The second portion of the video highlights an early MPI-Video prototype, named Fumble. In this prototype, we analyze football data from three cameras covering a Superbowl. Here, the system tracks different players on the field. This system also chooses a ``best view'' for a user selected player. While our MPI-Video system described above, provides fully automatic detection and tracking, this second system relies on manual analysis of the video data. Scene analysis was performed on key frames of the video and the results of this analysis stored in a database. The scene analysis consisted of identifying players and field marks in a frame. Such ``features'' are used by a camera calibration algorithm and to provide image to world coordinate mapping. During processing information produced by the analysis is accessed by the system to perform tracking and best view selection. An interpolative scheme is used to estimate player position and camera parameters between key frames during run time.
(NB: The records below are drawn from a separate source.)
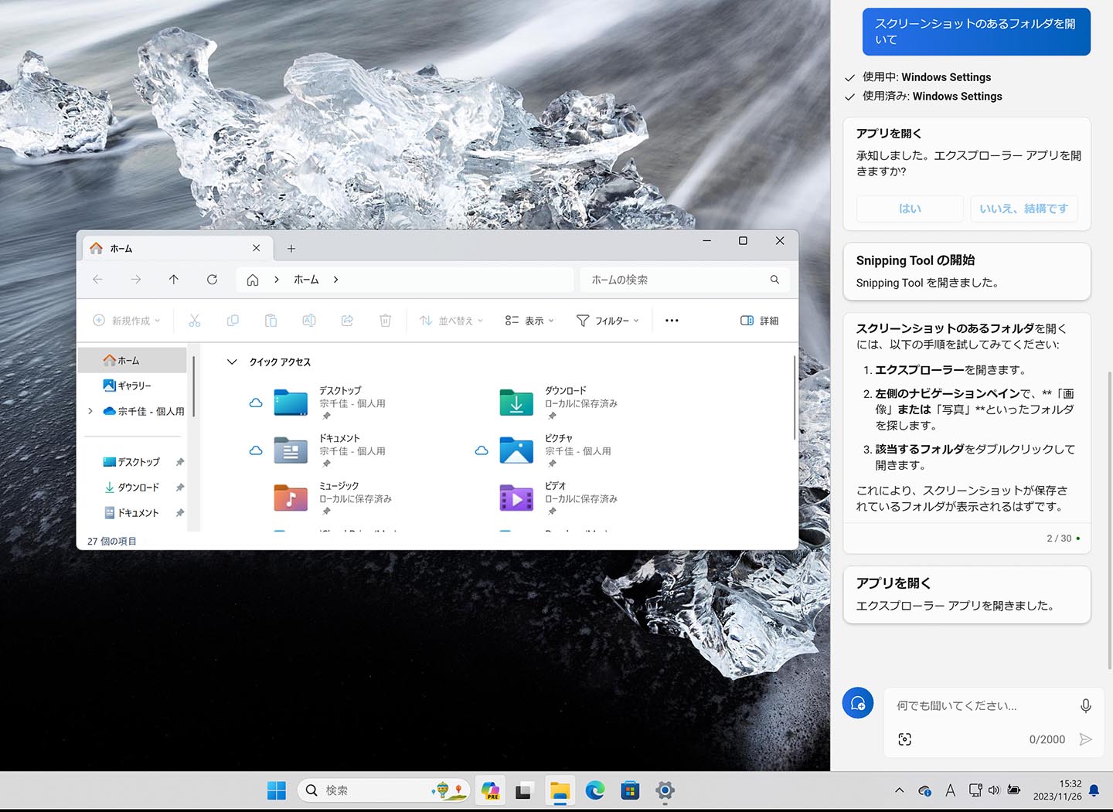Open Copilot from the taskbar PRE icon
The image size is (1113, 812).
[x=490, y=790]
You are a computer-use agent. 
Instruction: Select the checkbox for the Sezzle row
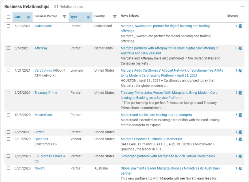(x=8, y=132)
As indicated in the video, an interface allows users to query about players in the system and a three-dimensional cursor is used to select and locate players in the video data. The 3D cursor indicates a player's three-dimensional location in the scene. For instance, a user can place the cursor on a particular player in the video frame and ask ``Who is this?'' The system will then identify the player. Alternately, a specific player can be chosen from a list and the system will indicate, using the three-dimensional cursor, where the player is in the frame. As in the previous system, Fumble also provides a ``best view''. In this case, the frame which keeps a selected player of interest most central to the frame. A ``best view'' sequence illustrates this capability of the Fumble prototype. As indicated in the video, the system tracks the selected player of interest, choosing, at each time step, the ``best view.'' In this case, that frame in which the player is most central. Additional information on our Fumble prototype is presented in the account of this work by Jain and Wakimoto [1].


References

1
R. Jain and K. Wakimoto. Multiple perspective interactive video. In Proceedings of International Conference on Multimedia Computing and Systems, pages 202--211, May 1995.

2
P. Kelly, A. Katkere, D. Kuramura, S. Moezzi, S. Chatterjee, and R. Jain. An Architecture for Multiple Perspective Interactive Video. Technical Report VCL-95-103, Visual Computing Laboratory, UCSD, March 1995.

3
S. Moezzi, A. Katkere, S. Chatterjee, and R. Jain. Immersive Video. Technical Report VCL-95-104, Visual Computing Lab, UCSD, March 1995.

4
S. Moezzi, A. Katkere, S. Chatterjee, and R. Jain. Visual Reality: Rendition of Live Events from Multi-Perspective Videos. Technical Report VCL-95-102, Visual Computing Lab, UCSD, March 1995.